The second region has a diameter d ₂ that is smaller than the diameter d ₁ of the first region. The second region (d ₂ ) opens into a mixing region having a diameter d ₃ . The mixing region radially follows the second region and connects the second region with the spray opening. A channel of the reservoir with a certain diameter extends in the direction of the longitudinal axis and opens into the mixing region, its diameter d ₄ being greater than its diameter d ₃ . The spray opening has an enlarged pressure relief area in the form of an enlarged cone with a maximum diameter _d5 , which pressure relief area extends between the mixing area and the spray opening.

The spray plaster spraying device according to the invention provides that the spray plaster preparation according to the invention can surprisingly be applied to surfaces, in particular skin (human or animal, dry or moist) or wounds, by spraying with the spray plaster spraying device. It has the advantage that it is also suitable for the production of polymer fibers which can be coated as a polymer fiber web. This makes it possible to apply the plaster preparation according to the invention to the wound as a sheet-like structure containing fibers in order to reduce wound pain and reduce the risk of maceration and/or infection in wounds, especially chronic wounds. , which has the advantage that it can be applied particularly to chronic wounds. Furthermore, the polymeric fibrous web according to the invention may be advantageous for use in stimulating angiogenesis in wounds, especially chronic wounds, and/or in building up the epidermis and dermis in wounds.
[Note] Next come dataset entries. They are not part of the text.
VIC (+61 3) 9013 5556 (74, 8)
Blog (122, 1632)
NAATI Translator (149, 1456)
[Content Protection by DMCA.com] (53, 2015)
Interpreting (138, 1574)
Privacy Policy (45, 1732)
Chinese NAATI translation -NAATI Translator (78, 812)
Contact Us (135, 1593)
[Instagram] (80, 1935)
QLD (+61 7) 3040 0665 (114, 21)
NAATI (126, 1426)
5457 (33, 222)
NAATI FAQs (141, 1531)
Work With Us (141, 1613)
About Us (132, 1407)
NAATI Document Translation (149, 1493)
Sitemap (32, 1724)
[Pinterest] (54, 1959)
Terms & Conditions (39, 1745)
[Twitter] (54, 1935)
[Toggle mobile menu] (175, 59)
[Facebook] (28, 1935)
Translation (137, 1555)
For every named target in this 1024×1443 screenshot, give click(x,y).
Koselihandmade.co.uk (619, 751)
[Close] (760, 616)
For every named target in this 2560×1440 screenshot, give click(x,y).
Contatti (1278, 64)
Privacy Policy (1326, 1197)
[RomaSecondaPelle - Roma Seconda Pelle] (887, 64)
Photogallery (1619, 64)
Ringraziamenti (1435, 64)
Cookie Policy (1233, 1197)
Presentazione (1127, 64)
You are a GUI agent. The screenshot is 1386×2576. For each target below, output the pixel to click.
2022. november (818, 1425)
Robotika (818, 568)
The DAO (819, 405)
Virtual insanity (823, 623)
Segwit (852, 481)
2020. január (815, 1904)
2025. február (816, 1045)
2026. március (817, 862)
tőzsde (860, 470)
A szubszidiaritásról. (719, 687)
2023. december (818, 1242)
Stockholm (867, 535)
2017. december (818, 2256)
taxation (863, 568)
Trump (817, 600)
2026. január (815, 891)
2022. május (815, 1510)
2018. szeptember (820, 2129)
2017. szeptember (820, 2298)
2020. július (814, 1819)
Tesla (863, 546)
The present invention also provides a method for producing a polymer fiber web comprising polymer fibers, comprising: spraying a spray plaster preparation according to the invention by means of a spray plaster atomization device according to the invention; Pressing into the mixing region of the propellant channel at high velocity and transporting the polymer composed of at least three monomers of the spray plaster preparation and the solvent of the spray plaster preparation (from the reservoir) into the mixing region by the channel. is mixed with a rapidly flowing propellant and the resulting mixture is transported to a pressure relief chamber in the atomizing orifice, during which the solvent evaporates and polymer fibers are formed during the outflow from the atomizing orifice. The present invention relates to a method of applying a polymeric fibrous web comprising polymeric fibers to a surface, especially a human or animal skin surface, especially a wound.

The thickness of the polymeric fibrous web produced can be selected as desired by selecting the spraying time and repeating the spraying process. The fiber thickness of the polymer fibers forming the web can be influenced not only by the pressure and polymer concentration within the spray plaster spraying device, but also by the maximum opening width (=maximum inner diameter) of the spray opening. The greater the propellant pressure and the smaller the maximum opening width, the smaller the fiber thickness, and vice versa.

The invention further relates to polymeric fibrous webs produced by the method according to the invention. Here, the polymer fiber web according to the invention has the advantage that the fibers can surprisingly optimally adapt to the wound base. Furthermore, the polymeric fiber web according to the present invention is substantially solvent-free, which allows for a less painful procedure when spraying the fibers. Due to the web structure, it is also possible to better absorb wound fluids and transport wound secretions to the outside, which is especially advantageous in the case of highly secretory wounds. Furthermore, the breathability of the application site provided with the polymeric fiber web can be improved.

According to one embodiment, the polymer fiber web according to the invention preferably has a water vapor transmission rate of 80 to 200 ml/m ² /h. In this case, the polymer fiber web according to the invention has the advantage that erosive wound fluids can be drained more easily.

The invention also relates to the topical treatment of human or animal skin, in particular epidermal and dermal wounds, in particular abrasions, cuts, burns and chronic wounds, in particular ulcer wounds, in particular pressure-induced ulcers (pressure ulcers), Plates according to the invention for wound treatment of arterial ulcers, venous ulcers, mixed arteriovenous ulcers, leg ulcers, arterial leg ulcers, venous leg ulcers, ulcers in diabetic foot syndrome and post-traumatic ulcers Concerning the use of the preparation.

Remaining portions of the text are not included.